If the Government were to make a commitment to a regular uprating of child benefit, I believe it would be advantageous and would help to take the issue out of party politics; but it would be essential to revise the composition of the retail prices index. The index is an extremely blunt and inaccurate instrument and it has two particular disadvanges. In the present make-up of the RPI, alcohol and tobacco are reckoned to amount to over one-tenth of average household expenditure. Thus if there were a 10 per cent. increase in the price of tobacco products and alcoholic drinks the index would rise a full point and the Government would be obliged to add £33 million to child benefit, although the amount of money that the mother would have to spend on the children because of the change in the price of alcohol and tobacco would obviously be negligible or nothing.
The second consideration is that the index lakes no note of family size. It is deemed to refer to an average sized household, but when we are suffering an increase in the price of bread, for example, as we are at the moment, it is a serious matter for a single person but it is four or five times as serious for a 487 breadwinner with a wife and two or three children to support. The retail prices index, therefore, should take into account the real circumstances of the family if we are to use it as a measure of the future uprating of child benefit. We need to reconsider the way we calculate the RPI to ensure that it measures real-life situations.
In the long title I also propose that the additional cost should be borne by the National Insurance Fund. That is not just to keep within the rules of order. We are now paying earnings-related contributions for national insurance, but we are moving exclusively towards the payment of flat-rate benefits. I am not necessarily opposing that reform, but it is a total break with the original concept of national insurance. It is fair to point out that, if contributions rise with incomes and some benefits rise with with prices, but child benefits do not necessarily rise at all, we shall create a system which will gradually transfer resources from children to the tax collector. This is a matter which the House should study carefully.

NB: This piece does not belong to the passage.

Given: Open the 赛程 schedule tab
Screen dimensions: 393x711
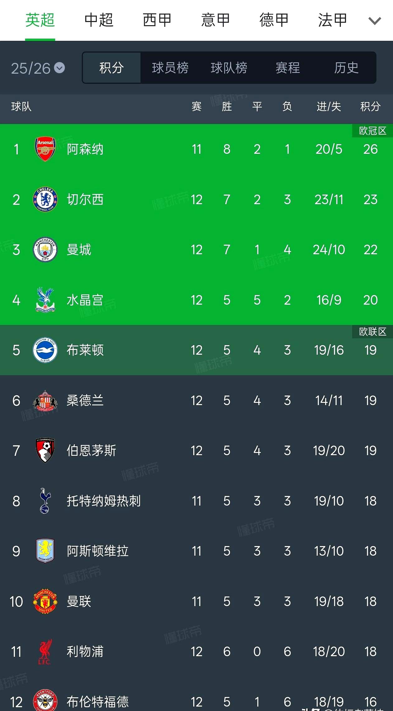Looking at the screenshot, I should (x=288, y=68).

My third specific suggestion, which I have already discussed with the Leader of the House, is that we might set up a Select Committee, or at least a joint Sub-Committee of the relevant Select Committees, to study our whole policy for the redistribution of income and the administrative methods by which we carry it out. Such a committee could study the issues related to child benefit. It could look at the Green Paper which we are promised for the autumn on the 488 tax treatment of husband and wife. It could consider, for instance, the whole structure of housing subsidies and many other questions with a direct bearing on family policy.
By introducing the Bill I am seeking not to divide the House but rather to unite it. I have been warned that an hon. Member might seek to force a Division out of mischief. That would cheapen the whole issue and introduce a note of party opportunism which would be out of place. In that case, I would ask supporters in all parts of the House not to take part in the vote. However, I hope that the House will consider it useful for a Bill such as I propose to be brought in, and that I shall have the leave of the House to introduce it.
§ Question put and agreed to.
§ Bill ordered to be brought in by Sir Brandon Rhys Williams, Mr. Peter Bottomley and Mr. Frank Field.